It got me thinking, are these AI Agents actually useful or valuable to anyone?
I'm fairly technical and I use AI to generate code to make POC projects go faster. I'm not on board with blindly 'vibe coding' though, I think it's dangerous and potentially slower when you get screwed over later trying to fix a large project. I think from other discussions, many on HN are in a similar boat as me - that is, using AI for code generation is certainly valuable, but having an 'agent' just 'work' for you probably isn't.
But anyways, research and outreach, how about those, anyone finding use for these use cases? I've seen a ton of criticism on these deep research products. They seem akin to summarizing the first page of links of a google search, and they're full of sources you'd want to ignore anyways for serious research (e.g. reddit posts). So I'm dubious as to their quality.
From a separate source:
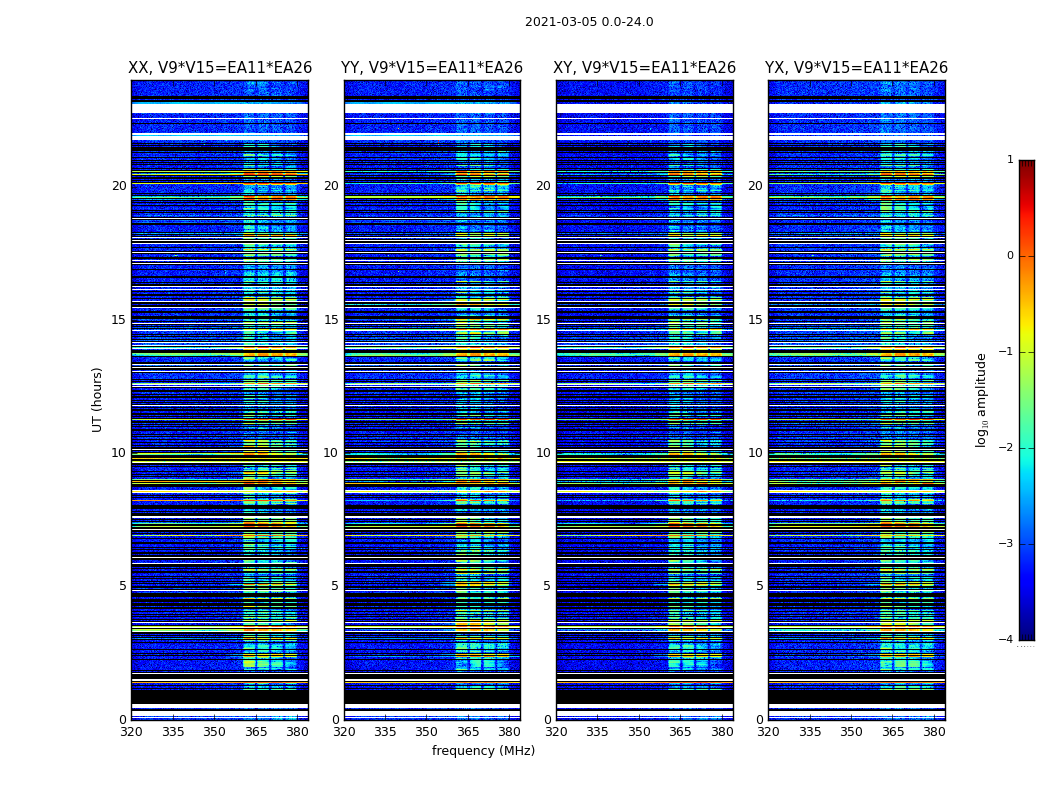Click the 365 tick under XX panel
Image resolution: width=1050 pixels, height=800 pixels.
(x=256, y=732)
Another theme that I think could be useful is using LLMs as advanced/easier RPA tools. Basically, think RPA with some flexibility based on different contexts that can be captured via text. Maybe this is what this 'MCP' hype is all about.
So I'm very curious, who's using what would count as 'AI Agents' (i.e. something more than text chat/prompts), and getting real value from them?
runjake•1w ago
I would love an intelligent agent I can converse with via both voice and text that has access to all my information, privacy be damned.
cratermoon•1w ago
Allow me to introduce you to the first step fallacy. https://thebullshitmachines.com/lesson-16-the-first-step-fal...
I like to use the analogy of building a ladder to get to the moon. The first step fallacy says that building a tall ladder is just the first step to building a ladder tall enough to reach the moon.
runjake•1w ago
What I'm talking about isn't attainable via LLMs as far as I can tell, or at least, LLMs alone.
In other words, AI is not just about LLMs.